Welcome to the Online Teaching Lounge. In online education, we all face the problem of being authentic. After all, getting to know anyone online passes through that filter of the online platform, which can become a barrier to letting your personality and your expertise shine through. Distance learning and online work are inherently depersonalized. This modality of education more than any other way, takes the “you” out of the situation the most. It makes it difficult for people to really get a sense of who you are.

In today’s episode, we’ll look at what authenticity is. We will also explore why it’s so important in our online teaching. We will take some guidance from Brené Brown’s book “Daring Greatly.” And, I’ll give you a few examples of online educators I’ve observed that bring wonderful authenticity into their work to help you think about where you’re bringing in authenticity to your online teaching effectively, and to give you ideas about areas in which you can take it further.

What is Authenticity?

◆ **Task**
Transcribe the part of the passage on authenticity in online teaching that opens with the words containing "In today’s episode, we’ll" and closes with "take it further.". The material that comes next is from a different source than the passage on authenticity in online teaching.

◆ **Data segment**
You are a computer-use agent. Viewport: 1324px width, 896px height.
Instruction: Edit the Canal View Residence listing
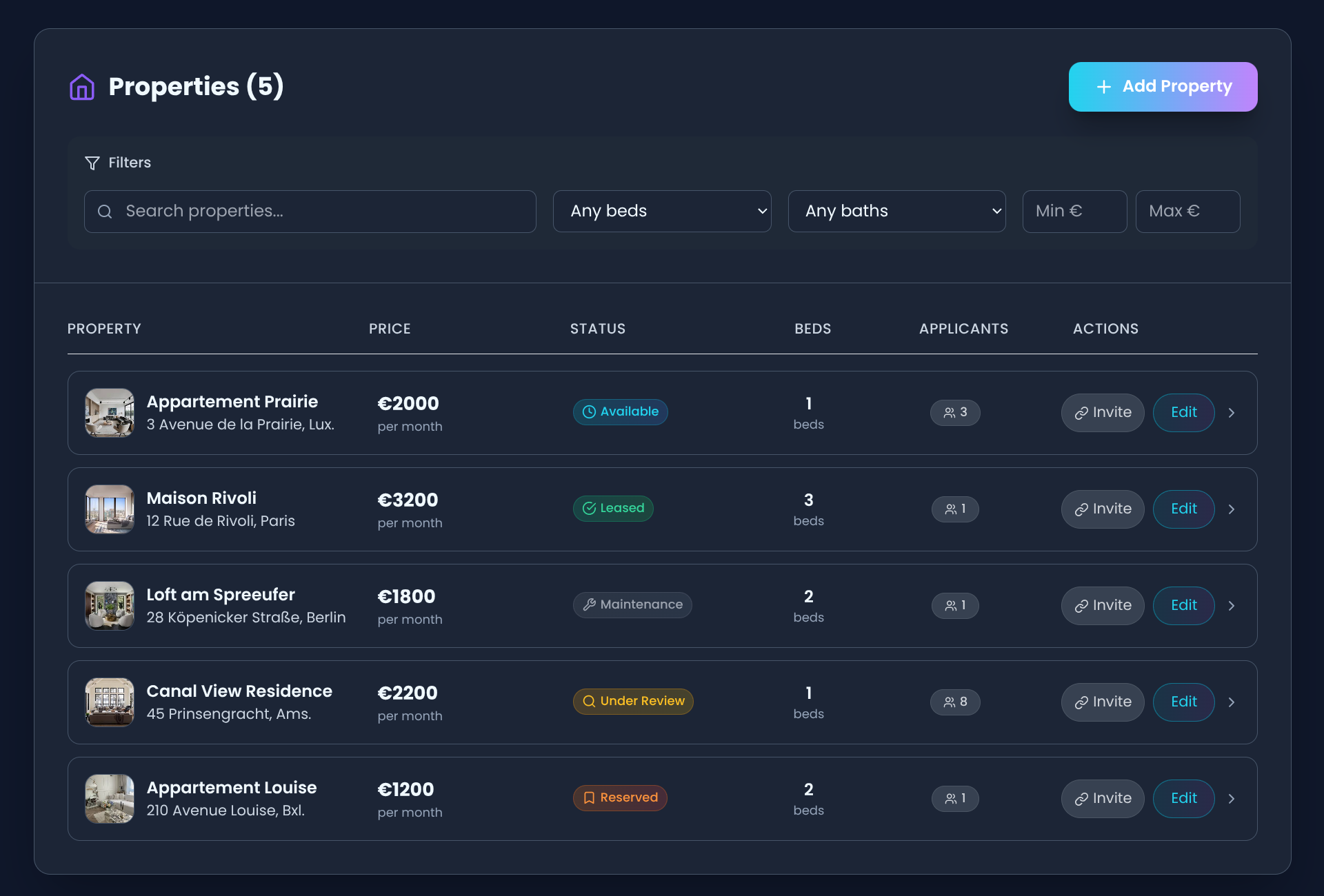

◆ **Exercise answer**
In today’s episode, we’ll look at what authenticity is. We will also explore why it’s so important in our online teaching. We will take some guidance from Brené Brown’s book “Daring Greatly.” And, I’ll give you a few examples of online educators I’ve observed that bring wonderful authenticity into their work to help you think about where you’re bringing in authenticity to your online teaching effectively, and to give you ideas about areas in which you can take it further.